▸ Assignment
Every line from the one with "Task: Export Inventory" to the one with "Image resolution: width=1180", including those two, is to be copied exactly; all other lines of the entries below are left out.

(Records for the task Opens)

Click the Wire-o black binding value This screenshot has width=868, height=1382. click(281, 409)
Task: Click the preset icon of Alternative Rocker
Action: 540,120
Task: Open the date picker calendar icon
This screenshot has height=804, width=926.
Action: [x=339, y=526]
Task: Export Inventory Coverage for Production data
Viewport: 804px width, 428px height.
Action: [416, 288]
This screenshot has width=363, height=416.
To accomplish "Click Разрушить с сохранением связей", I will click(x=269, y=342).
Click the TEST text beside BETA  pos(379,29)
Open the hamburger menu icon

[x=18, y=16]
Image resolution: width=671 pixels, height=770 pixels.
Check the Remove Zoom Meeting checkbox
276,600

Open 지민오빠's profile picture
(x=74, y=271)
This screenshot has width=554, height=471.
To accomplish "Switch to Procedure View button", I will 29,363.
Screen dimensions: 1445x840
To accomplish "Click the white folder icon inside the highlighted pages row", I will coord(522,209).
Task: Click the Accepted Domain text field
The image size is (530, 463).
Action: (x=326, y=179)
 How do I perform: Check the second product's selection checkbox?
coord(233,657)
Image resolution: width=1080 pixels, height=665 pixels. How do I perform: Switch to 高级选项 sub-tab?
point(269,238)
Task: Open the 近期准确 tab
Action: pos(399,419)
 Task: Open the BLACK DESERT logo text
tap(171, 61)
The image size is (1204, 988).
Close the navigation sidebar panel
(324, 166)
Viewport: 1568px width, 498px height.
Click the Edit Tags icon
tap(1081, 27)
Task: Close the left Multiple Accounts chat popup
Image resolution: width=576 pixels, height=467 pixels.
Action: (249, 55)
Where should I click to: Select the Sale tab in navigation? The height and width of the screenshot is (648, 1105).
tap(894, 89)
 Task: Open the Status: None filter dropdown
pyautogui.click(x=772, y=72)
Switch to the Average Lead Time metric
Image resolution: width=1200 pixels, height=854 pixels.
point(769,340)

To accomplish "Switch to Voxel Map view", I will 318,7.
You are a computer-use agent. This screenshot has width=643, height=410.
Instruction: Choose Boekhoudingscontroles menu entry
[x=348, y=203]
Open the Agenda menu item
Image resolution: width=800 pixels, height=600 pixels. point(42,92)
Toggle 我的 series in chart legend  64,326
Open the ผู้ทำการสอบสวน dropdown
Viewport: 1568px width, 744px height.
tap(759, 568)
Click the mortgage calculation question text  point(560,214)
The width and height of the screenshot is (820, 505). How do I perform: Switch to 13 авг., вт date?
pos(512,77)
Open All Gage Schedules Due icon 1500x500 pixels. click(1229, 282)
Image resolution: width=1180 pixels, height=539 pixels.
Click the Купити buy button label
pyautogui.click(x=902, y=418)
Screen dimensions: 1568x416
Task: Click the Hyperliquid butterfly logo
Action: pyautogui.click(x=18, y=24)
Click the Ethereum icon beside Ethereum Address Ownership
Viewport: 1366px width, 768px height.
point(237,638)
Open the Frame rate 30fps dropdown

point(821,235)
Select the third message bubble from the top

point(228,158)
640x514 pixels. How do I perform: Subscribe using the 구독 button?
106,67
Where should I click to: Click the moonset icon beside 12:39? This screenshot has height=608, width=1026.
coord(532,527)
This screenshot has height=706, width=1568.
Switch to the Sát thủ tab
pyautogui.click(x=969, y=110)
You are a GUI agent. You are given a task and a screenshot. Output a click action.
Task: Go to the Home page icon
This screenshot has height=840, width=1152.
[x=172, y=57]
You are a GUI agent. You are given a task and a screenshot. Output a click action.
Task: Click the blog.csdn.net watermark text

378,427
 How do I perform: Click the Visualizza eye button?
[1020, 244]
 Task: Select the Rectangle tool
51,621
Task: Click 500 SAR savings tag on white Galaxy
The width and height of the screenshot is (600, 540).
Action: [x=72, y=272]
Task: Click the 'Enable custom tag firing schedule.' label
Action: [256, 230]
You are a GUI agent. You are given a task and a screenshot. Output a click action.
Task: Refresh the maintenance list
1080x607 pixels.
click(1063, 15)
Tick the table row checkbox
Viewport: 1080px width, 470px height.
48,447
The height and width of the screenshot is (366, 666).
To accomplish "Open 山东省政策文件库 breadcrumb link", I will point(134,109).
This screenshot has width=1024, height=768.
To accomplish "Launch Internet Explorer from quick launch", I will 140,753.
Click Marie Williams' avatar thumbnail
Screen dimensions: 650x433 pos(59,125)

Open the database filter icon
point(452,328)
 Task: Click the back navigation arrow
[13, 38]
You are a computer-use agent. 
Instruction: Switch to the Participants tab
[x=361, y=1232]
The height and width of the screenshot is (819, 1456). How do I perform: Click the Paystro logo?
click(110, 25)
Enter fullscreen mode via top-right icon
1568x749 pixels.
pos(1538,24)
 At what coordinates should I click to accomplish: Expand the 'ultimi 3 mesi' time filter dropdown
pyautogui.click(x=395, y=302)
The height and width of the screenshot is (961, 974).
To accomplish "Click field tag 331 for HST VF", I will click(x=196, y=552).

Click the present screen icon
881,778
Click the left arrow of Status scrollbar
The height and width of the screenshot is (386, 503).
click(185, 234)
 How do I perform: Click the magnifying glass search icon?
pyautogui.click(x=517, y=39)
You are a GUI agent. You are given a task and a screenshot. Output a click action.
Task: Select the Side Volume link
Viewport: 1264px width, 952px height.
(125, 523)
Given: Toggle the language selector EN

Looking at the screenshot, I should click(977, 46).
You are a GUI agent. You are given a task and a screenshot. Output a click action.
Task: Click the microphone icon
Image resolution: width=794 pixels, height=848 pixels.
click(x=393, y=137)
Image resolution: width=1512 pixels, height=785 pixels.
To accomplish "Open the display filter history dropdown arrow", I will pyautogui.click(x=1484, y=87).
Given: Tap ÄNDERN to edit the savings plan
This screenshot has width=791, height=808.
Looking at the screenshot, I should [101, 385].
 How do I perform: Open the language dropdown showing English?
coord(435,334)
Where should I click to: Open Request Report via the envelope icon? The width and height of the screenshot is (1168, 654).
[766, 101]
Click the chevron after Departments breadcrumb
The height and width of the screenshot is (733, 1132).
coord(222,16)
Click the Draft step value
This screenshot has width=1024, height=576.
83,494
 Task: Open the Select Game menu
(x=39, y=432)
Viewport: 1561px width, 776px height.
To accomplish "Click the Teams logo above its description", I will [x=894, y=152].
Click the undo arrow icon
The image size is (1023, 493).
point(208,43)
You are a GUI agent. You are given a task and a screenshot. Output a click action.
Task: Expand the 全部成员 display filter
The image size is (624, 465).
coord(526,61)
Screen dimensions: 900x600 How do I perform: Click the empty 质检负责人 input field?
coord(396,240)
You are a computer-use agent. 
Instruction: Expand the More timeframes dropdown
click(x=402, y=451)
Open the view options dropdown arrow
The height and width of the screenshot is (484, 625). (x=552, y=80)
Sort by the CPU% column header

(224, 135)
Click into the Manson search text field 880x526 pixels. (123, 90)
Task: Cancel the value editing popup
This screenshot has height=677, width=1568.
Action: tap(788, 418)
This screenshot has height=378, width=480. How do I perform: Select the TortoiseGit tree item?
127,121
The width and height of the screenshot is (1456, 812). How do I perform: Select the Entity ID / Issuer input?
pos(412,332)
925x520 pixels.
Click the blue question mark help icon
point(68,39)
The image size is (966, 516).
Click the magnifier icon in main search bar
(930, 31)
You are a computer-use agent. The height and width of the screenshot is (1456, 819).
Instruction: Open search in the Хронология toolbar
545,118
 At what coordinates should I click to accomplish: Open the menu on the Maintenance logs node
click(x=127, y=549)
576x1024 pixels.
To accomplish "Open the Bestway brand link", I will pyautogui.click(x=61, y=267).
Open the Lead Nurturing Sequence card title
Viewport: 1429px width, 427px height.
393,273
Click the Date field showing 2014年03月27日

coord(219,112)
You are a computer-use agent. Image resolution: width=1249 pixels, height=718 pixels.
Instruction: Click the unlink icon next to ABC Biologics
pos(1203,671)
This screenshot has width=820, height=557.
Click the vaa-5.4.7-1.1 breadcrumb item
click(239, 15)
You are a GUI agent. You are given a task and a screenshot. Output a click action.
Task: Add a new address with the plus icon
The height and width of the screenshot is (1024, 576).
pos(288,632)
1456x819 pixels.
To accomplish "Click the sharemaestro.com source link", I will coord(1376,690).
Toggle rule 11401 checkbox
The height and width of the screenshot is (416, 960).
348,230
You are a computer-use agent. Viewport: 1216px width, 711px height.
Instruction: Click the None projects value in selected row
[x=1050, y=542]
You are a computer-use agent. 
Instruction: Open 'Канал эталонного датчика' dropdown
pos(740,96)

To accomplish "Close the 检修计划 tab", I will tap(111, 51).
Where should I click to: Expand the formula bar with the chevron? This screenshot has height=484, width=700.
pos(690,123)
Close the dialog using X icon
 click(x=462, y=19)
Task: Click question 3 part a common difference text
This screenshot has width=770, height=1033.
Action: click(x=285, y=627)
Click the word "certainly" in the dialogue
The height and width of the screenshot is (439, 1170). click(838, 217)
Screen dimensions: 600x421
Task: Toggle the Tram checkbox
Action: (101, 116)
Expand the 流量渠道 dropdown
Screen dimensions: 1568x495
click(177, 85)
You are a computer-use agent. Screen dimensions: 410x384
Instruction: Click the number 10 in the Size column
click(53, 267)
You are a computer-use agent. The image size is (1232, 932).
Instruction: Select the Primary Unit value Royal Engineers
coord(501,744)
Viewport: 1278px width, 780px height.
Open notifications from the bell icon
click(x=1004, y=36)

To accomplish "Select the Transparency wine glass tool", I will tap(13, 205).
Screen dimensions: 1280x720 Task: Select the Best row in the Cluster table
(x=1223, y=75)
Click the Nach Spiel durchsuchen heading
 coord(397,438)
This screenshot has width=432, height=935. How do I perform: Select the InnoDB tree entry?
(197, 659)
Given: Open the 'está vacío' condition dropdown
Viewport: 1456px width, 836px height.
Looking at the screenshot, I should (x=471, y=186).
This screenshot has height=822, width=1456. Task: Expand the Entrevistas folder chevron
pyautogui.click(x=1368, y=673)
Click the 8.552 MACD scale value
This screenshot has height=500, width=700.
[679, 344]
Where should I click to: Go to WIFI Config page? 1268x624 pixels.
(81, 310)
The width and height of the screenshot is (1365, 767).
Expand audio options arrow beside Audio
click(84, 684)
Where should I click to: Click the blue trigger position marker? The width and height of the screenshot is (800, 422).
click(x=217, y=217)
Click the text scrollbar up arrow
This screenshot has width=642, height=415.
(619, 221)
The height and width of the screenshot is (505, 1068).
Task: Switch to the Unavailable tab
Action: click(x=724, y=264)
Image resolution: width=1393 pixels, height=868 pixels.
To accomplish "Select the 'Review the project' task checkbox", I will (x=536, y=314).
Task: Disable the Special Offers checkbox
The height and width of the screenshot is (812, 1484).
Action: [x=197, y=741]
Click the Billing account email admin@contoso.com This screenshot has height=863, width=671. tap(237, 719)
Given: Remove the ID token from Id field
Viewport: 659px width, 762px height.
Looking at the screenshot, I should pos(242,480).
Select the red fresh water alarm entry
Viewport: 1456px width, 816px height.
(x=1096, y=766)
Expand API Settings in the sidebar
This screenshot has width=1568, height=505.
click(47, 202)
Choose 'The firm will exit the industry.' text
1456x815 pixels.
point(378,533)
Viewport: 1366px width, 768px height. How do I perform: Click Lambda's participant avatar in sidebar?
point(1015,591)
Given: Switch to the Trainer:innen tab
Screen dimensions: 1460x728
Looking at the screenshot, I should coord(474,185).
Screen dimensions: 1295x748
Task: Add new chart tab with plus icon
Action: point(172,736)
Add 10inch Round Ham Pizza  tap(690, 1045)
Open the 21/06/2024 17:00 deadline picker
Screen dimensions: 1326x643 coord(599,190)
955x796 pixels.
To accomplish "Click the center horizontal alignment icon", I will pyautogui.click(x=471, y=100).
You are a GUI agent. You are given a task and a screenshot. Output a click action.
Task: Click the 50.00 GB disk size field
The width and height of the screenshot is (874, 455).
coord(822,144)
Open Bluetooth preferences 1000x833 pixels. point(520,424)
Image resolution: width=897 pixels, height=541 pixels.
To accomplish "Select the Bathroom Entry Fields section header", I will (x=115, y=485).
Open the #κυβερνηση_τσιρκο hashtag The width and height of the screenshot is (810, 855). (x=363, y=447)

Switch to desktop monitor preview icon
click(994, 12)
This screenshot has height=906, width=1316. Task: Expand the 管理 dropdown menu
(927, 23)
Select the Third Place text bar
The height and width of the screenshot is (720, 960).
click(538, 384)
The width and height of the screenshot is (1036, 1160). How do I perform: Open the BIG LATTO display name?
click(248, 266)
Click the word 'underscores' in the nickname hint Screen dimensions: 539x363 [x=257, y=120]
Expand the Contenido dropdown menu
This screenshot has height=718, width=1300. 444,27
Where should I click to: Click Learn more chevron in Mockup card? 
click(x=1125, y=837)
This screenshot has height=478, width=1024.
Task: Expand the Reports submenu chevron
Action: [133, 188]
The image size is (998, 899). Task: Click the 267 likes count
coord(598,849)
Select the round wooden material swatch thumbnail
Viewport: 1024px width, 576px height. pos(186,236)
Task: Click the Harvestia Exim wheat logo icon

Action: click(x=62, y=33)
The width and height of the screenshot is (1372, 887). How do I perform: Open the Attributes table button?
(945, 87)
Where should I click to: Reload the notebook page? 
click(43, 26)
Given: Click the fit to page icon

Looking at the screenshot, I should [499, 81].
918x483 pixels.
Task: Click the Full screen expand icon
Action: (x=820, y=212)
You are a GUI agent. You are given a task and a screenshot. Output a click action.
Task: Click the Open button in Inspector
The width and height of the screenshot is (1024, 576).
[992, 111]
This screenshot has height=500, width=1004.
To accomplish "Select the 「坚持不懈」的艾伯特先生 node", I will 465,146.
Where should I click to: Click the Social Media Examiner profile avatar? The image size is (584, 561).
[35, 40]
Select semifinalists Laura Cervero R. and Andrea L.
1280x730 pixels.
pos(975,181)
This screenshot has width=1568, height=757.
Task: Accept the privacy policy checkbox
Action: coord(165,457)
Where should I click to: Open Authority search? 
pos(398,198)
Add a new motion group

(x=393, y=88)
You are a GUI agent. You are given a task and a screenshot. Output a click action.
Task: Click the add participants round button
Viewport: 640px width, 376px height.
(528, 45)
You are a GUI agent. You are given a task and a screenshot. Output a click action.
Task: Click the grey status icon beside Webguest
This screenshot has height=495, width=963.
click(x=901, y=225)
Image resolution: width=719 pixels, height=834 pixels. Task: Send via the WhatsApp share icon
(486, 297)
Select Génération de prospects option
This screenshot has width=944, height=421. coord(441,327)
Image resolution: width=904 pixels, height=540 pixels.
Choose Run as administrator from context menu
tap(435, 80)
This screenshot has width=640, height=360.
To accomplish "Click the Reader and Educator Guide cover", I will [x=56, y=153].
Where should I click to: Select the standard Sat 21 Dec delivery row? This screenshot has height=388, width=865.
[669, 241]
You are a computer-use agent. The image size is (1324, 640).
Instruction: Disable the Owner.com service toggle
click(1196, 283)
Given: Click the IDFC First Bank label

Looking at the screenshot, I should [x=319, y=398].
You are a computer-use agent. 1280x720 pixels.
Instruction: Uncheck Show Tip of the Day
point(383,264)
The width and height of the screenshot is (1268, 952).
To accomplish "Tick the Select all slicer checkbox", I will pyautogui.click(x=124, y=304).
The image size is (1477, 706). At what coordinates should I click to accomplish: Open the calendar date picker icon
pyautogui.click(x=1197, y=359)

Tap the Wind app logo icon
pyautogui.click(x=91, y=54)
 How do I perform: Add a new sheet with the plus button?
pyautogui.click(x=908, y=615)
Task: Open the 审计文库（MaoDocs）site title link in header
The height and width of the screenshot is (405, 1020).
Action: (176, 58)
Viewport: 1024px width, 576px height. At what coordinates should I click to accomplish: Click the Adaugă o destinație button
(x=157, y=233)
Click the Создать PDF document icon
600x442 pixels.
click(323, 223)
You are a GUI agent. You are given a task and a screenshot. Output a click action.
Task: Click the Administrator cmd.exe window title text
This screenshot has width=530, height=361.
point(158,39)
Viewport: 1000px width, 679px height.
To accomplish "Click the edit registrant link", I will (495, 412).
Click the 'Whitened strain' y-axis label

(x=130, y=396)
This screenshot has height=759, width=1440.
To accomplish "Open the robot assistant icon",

(Records for the task Closes)

▸ The answer
Task: Export Inventory Coverage for Production data
Viewport: 804px width, 428px height.
Action: [416, 288]
This screenshot has width=363, height=416.
To accomplish "Click Разрушить с сохранением связей", I will click(x=269, y=342).
Click the TEST text beside BETA  pos(379,29)
Open the hamburger menu icon

[x=18, y=16]
Image resolution: width=671 pixels, height=770 pixels.
Check the Remove Zoom Meeting checkbox
276,600

Open 지민오빠's profile picture
(x=74, y=271)
This screenshot has width=554, height=471.
To accomplish "Switch to Procedure View button", I will 29,363.
Screen dimensions: 1445x840
To accomplish "Click the white folder icon inside the highlighted pages row", I will coord(522,209).
Task: Click the Accepted Domain text field
The image size is (530, 463).
Action: (x=326, y=179)
 How do I perform: Check the second product's selection checkbox?
coord(233,657)
Image resolution: width=1080 pixels, height=665 pixels. How do I perform: Switch to 高级选项 sub-tab?
point(269,238)
Task: Open the 近期准确 tab
Action: pos(399,419)
 Task: Open the BLACK DESERT logo text
tap(171, 61)
The image size is (1204, 988).
Close the navigation sidebar panel
(324, 166)
Viewport: 1568px width, 498px height.
Click the Edit Tags icon
tap(1081, 27)
Task: Close the left Multiple Accounts chat popup
Image resolution: width=576 pixels, height=467 pixels.
Action: (249, 55)
Where should I click to: Select the Sale tab in navigation? The height and width of the screenshot is (648, 1105).
tap(894, 89)
 Task: Open the Status: None filter dropdown
pyautogui.click(x=772, y=72)
Switch to the Average Lead Time metric
Image resolution: width=1200 pixels, height=854 pixels.
point(769,340)

To accomplish "Switch to Voxel Map view", I will 318,7.
You are a computer-use agent. This screenshot has width=643, height=410.
Instruction: Choose Boekhoudingscontroles menu entry
[x=348, y=203]
Open the Agenda menu item
Image resolution: width=800 pixels, height=600 pixels. point(42,92)
Toggle 我的 series in chart legend  64,326
Open the ผู้ทำการสอบสวน dropdown
Viewport: 1568px width, 744px height.
tap(759, 568)
Click the mortgage calculation question text  point(560,214)
The width and height of the screenshot is (820, 505). How do I perform: Switch to 13 авг., вт date?
pos(512,77)
Open All Gage Schedules Due icon 1500x500 pixels. click(1229, 282)
Image resolution: width=1180 pixels, height=539 pixels.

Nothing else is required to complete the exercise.